> _Requirement_
Answer these questions using the forum thread about the most epic SFF story.
1. Which work does HareBrain name as a personal contender?
2. About how old was Shadow Trooper when first seeing Silent Running?
3. Which little robots does Shadow Trooper name?

# What's the most epic SFF story ever, and why?



## HareBrain (May 5, 2009)

You read the title. Now answer the question!

What makes a story truly epic? My own thought is that it needs a personal story of intense significance to the characters involved, set within, and interacting with, a vast backdrop of political or other world-changing events, ideally where the very nature of reality is at least part of the story, and is perhaps even changed by it.

My personal contender, though perhaps not one many will have experienced, is Miyazaki's manga of Nausicaa (rather than the film). Though I'm a bit doubtful about this as her relationship is with the world as a whole rather than any particular person.

What's yours?


----------



## Shadow Trooper (May 5, 2009)

That's a hard question as there are so many.


I like the premise of BSG in that it took you on a journey that wasn't the normal sitting around the captains chair and laughing at the end of every episode (STOS). In fact sometimes it was bloody miserable but I think that's what made the journey such an experience and the series' an epic.


On the other side of the coin a film called Silent Running always sticks in the mind. 
I think it is probably because I was around 12 when I first saw it, so I could understand the storyline but was still affected  by the things that kids get upset by (like the little robots Huey Dewey and Louie, when one was lost I was devistated, *and why* did he have to send one of the little robots off on his own at the end! LOL).

> _Given data_
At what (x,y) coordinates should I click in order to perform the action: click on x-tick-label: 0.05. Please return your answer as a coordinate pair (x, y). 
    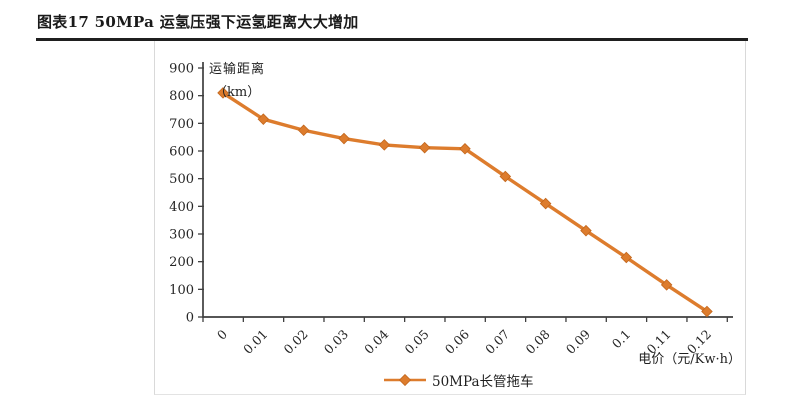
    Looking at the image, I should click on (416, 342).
--
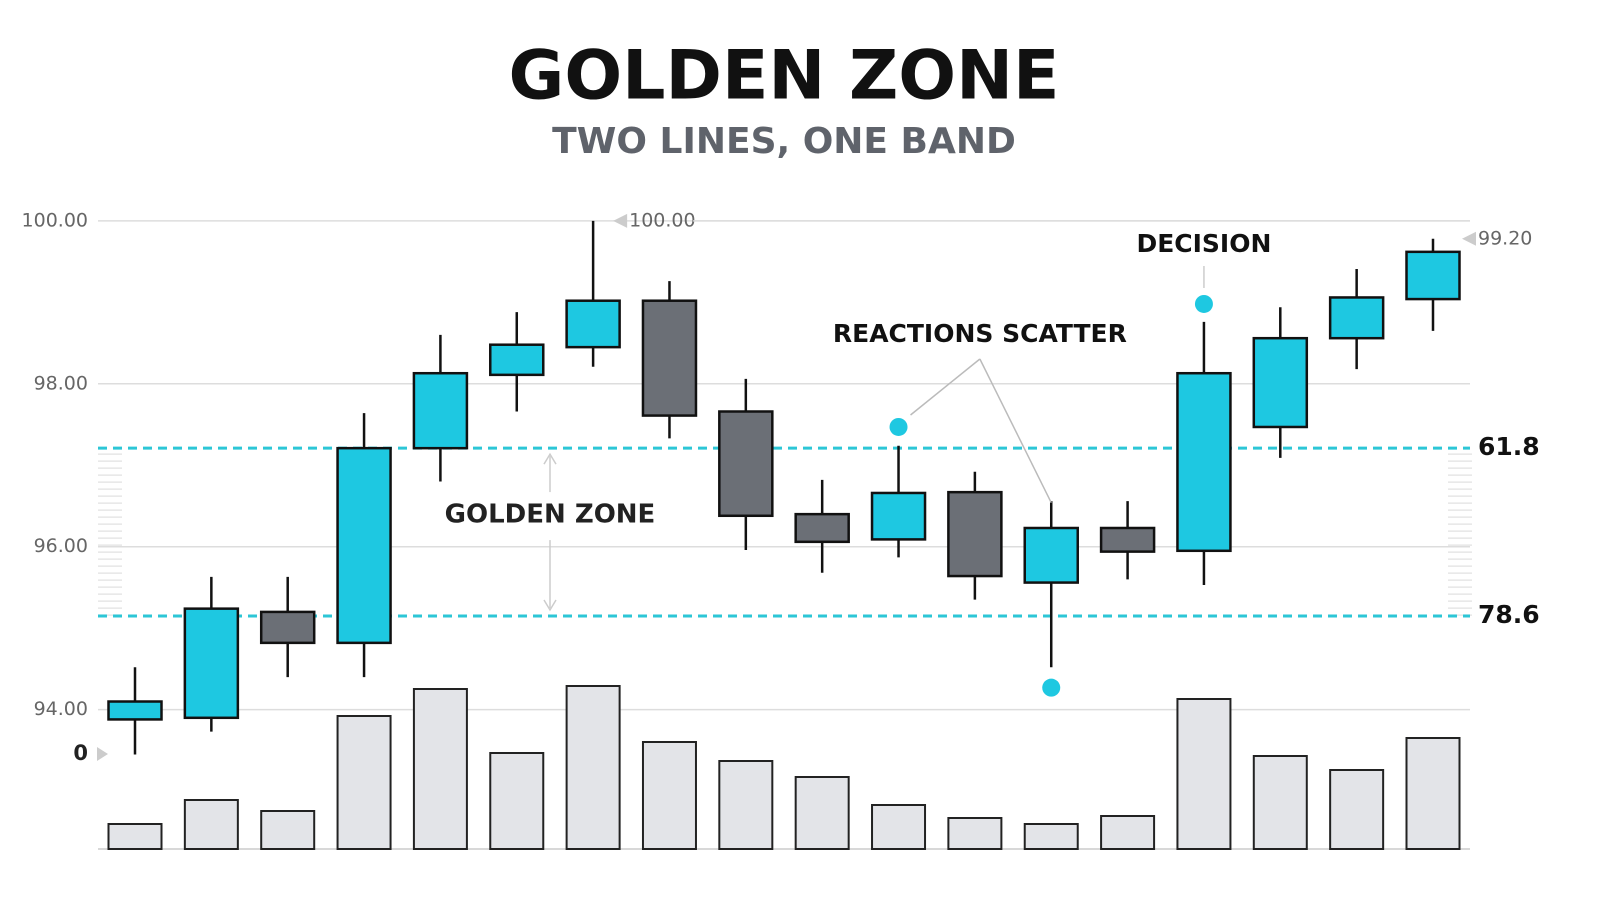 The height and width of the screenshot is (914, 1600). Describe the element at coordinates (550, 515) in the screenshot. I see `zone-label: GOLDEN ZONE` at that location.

> _Answer_
1. Miyazaki's manga of Nausicaa, rather than the film.
2. Around 12.
3. Huey, Dewey and Louie.